Sunday, October 25, 2009

Folate supplements better than natural folates?

One of the fascinating things about folate is that it comes in many forms. Folic acid is the one produced by chemical factory's. Thus it is cheap and plentiful, thus you are likely to have heard of it. However in nature folic acid is bound to other chemicals in many different and unique ways. Folic acid bound to these other substances is called folate.

Typically leafy green vegetables are high in folate. However the different types of folate have differing levels of bio-availability. It is known that folates in food are not well absorbed and have poor bio-availability. Thus there is a possibility if we try to raise our folic acid levels by eating leafy green vegetables that the body will not receive the folic acid it needs.

A interesting study hints this might be the case. This study was looking at homocysteine levels in the blood. In simple terms homocysteine in blood is bad and increase folic acid causes a drop in homocysteine levels. So this study looked at increasing folate consumption by eating more leafy greens, taking a supplement from yeast and eating food with folic acid added to it (fortified). As you can see in the first graph below that all three groups had higher intake of folates compared to the control (placebo group). However what is fascinating is that only the fortified and supplement group had raised folic acid levels in their blood. Suggesting that the folate from leafy greens was not making it into the body. This is confirmed by the homocysteine levels shown on the second graph. Only the supplement and fortified group had statistically significant drop in homosyteine levels.

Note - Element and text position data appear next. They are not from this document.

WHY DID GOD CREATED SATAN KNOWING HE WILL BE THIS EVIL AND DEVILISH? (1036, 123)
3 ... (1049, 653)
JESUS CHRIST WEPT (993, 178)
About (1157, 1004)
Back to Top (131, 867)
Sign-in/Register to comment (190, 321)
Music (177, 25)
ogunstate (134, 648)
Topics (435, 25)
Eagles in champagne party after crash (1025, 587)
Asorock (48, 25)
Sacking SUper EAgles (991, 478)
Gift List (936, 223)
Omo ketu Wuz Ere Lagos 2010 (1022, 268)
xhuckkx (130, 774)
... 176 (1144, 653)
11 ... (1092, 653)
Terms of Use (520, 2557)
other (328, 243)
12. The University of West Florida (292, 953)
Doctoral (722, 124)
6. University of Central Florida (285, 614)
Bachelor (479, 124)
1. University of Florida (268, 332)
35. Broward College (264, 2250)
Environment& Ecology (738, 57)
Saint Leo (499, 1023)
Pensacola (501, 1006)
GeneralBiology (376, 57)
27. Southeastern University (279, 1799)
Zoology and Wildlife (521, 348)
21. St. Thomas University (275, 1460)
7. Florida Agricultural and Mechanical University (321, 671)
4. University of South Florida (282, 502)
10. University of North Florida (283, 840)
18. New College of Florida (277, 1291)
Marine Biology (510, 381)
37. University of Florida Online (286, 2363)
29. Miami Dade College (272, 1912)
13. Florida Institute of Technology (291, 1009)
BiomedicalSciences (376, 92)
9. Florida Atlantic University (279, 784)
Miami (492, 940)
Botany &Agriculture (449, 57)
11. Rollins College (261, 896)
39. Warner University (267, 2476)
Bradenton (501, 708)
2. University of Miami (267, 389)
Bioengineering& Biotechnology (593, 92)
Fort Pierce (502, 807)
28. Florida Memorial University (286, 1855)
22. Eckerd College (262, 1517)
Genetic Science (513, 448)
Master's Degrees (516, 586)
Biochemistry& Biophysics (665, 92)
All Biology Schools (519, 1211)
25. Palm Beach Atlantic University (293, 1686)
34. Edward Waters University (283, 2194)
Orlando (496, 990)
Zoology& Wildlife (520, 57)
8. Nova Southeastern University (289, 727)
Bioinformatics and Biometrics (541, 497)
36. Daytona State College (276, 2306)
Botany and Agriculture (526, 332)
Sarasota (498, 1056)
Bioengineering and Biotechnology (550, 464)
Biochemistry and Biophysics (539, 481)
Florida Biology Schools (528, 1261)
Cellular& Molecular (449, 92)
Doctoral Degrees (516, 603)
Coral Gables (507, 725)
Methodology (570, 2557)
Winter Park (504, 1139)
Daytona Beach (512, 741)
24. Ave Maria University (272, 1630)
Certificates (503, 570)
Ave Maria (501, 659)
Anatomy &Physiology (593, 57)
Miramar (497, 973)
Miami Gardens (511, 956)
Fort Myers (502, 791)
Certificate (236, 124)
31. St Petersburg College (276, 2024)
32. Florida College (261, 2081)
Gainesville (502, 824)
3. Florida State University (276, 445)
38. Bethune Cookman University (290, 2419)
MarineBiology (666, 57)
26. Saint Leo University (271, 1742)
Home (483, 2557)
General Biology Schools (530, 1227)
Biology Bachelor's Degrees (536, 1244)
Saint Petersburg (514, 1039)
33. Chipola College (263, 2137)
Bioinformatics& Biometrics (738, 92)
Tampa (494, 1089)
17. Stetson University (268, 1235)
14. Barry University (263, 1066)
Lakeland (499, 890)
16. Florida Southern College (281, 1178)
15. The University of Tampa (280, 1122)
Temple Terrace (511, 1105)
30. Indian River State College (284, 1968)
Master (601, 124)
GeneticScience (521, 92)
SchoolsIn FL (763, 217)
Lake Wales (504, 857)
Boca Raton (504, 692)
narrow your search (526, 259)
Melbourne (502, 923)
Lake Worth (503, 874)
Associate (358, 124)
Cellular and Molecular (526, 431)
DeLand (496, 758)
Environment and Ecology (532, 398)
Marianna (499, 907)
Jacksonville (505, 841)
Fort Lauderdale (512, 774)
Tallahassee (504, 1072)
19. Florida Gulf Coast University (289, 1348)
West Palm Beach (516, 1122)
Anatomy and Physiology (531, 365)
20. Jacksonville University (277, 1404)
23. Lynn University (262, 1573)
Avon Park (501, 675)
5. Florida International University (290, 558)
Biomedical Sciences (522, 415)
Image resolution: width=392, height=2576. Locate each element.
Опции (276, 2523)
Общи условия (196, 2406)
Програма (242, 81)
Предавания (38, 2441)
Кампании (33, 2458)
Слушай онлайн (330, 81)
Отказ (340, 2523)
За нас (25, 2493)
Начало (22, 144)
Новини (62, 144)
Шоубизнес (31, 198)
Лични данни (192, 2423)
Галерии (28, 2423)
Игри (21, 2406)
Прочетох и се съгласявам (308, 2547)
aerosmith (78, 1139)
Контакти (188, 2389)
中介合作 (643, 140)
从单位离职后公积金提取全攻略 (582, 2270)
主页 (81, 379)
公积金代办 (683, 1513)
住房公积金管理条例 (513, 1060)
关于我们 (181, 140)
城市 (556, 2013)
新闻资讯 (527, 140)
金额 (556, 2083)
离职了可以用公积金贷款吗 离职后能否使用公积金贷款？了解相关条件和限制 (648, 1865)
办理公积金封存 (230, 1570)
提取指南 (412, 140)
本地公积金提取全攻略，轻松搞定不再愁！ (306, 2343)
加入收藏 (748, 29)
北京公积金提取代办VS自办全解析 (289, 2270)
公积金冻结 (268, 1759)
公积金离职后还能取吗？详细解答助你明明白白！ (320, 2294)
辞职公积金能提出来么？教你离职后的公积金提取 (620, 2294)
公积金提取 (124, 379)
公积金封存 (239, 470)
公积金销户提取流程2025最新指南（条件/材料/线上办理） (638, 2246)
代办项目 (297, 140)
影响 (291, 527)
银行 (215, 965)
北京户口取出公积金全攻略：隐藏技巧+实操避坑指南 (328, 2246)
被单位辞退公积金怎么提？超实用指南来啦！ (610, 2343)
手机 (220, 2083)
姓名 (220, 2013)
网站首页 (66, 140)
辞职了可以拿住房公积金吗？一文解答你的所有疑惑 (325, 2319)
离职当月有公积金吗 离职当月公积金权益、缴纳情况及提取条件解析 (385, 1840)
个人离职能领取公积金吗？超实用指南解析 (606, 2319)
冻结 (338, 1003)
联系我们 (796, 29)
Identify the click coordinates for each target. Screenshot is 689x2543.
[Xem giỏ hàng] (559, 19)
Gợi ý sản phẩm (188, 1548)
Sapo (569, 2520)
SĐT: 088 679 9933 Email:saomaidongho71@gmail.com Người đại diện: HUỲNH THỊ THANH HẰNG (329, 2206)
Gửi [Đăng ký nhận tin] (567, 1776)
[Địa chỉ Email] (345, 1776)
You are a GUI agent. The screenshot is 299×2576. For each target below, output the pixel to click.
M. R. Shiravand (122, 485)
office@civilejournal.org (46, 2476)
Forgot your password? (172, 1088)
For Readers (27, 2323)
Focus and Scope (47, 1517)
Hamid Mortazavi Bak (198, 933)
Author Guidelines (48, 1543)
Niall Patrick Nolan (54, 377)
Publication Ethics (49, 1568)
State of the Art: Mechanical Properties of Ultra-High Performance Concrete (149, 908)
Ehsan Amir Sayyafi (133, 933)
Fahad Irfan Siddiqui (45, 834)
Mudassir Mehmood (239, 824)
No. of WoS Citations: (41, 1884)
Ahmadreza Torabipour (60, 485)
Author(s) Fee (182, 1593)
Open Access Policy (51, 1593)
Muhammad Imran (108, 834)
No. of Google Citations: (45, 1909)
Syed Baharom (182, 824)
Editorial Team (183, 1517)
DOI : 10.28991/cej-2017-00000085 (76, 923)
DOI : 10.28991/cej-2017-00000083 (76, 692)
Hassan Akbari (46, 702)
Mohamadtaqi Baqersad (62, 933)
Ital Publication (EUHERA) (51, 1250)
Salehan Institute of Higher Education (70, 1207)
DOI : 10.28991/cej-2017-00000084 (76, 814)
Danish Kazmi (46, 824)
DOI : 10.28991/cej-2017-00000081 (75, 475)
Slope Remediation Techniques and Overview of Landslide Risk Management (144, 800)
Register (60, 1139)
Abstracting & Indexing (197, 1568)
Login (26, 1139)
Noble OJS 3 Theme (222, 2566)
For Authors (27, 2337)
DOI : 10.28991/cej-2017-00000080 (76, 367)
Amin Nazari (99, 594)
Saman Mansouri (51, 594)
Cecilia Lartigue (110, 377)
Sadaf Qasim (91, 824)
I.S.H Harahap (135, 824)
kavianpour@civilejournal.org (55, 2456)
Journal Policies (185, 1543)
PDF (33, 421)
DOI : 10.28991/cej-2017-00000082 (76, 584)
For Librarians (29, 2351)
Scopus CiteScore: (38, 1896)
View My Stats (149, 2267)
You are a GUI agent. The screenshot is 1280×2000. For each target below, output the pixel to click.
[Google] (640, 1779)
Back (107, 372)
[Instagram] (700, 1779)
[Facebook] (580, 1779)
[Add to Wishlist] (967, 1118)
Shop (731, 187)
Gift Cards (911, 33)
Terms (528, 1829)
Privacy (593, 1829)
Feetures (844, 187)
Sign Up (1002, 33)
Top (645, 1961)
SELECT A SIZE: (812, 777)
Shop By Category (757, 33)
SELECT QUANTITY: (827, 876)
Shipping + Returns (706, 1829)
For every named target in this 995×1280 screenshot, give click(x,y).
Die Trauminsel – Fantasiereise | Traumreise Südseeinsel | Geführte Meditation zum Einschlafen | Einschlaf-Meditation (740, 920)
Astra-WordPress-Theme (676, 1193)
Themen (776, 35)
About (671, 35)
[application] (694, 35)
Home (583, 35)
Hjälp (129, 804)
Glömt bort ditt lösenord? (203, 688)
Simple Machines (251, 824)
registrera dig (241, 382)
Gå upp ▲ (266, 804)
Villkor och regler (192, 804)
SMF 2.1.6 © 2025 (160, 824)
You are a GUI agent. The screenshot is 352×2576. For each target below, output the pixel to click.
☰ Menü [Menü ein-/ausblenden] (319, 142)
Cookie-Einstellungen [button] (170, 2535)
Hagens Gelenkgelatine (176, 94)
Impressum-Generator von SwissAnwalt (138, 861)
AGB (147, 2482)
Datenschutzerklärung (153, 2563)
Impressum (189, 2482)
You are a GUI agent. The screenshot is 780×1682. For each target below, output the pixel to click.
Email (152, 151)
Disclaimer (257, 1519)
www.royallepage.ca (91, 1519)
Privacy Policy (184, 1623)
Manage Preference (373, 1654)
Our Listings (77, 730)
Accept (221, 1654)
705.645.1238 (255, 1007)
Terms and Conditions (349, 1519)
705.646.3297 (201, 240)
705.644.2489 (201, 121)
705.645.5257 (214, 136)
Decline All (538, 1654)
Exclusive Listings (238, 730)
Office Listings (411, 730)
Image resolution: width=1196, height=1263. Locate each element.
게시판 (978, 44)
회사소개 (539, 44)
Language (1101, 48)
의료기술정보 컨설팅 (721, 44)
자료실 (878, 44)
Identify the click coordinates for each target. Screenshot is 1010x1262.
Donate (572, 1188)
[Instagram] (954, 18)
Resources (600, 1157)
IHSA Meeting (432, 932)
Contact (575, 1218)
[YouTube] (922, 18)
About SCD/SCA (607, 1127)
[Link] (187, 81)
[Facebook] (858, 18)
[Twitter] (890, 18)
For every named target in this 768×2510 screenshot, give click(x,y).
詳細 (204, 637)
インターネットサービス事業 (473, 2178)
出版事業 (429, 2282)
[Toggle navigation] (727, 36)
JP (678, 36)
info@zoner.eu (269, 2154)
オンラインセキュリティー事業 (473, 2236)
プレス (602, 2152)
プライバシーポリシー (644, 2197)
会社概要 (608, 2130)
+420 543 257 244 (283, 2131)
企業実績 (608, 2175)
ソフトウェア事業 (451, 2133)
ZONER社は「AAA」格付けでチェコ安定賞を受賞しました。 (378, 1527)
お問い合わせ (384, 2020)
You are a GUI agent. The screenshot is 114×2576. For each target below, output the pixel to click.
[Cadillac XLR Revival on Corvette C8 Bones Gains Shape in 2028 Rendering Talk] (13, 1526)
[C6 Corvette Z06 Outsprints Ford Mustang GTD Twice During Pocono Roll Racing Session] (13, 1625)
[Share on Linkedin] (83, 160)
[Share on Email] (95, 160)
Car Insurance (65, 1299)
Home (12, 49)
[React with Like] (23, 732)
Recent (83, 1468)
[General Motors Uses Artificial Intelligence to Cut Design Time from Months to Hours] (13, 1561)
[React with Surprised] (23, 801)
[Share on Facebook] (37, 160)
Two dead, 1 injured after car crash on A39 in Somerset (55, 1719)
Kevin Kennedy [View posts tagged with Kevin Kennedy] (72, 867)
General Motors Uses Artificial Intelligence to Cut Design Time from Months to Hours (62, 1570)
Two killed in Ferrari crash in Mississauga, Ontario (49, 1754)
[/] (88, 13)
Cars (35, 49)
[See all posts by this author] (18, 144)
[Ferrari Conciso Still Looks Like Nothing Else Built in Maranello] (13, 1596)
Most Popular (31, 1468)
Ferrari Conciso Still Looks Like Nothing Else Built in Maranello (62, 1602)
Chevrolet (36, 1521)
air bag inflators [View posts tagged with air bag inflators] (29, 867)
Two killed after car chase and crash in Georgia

Thus folate in our green foods is not as good as chemical folic acid. This is very surprising, however the supplement was made from yeast, so eating yeast product would likely to provide high bio-availability folate. So home made bread (with yeast) and maybe even home brew?! as this uses yeast - although I don't know how much yeast is left in the final product. I also wonder about lactic acid bacteria as a source of folic acid. This is found in live yogurts and sauerkraut. So until this is figured out I would suggest you supplement with folic acid, or even better a yeast based suppliment. I would also reccomend eating more leafy green vege's even though they might not give you folate they are wonderful for a multitude of other reasons.


Lastly for transparency I am a Nutrilite distributor and this study was undertaken by Nutrilite and it was their yeast based suppliments which were used.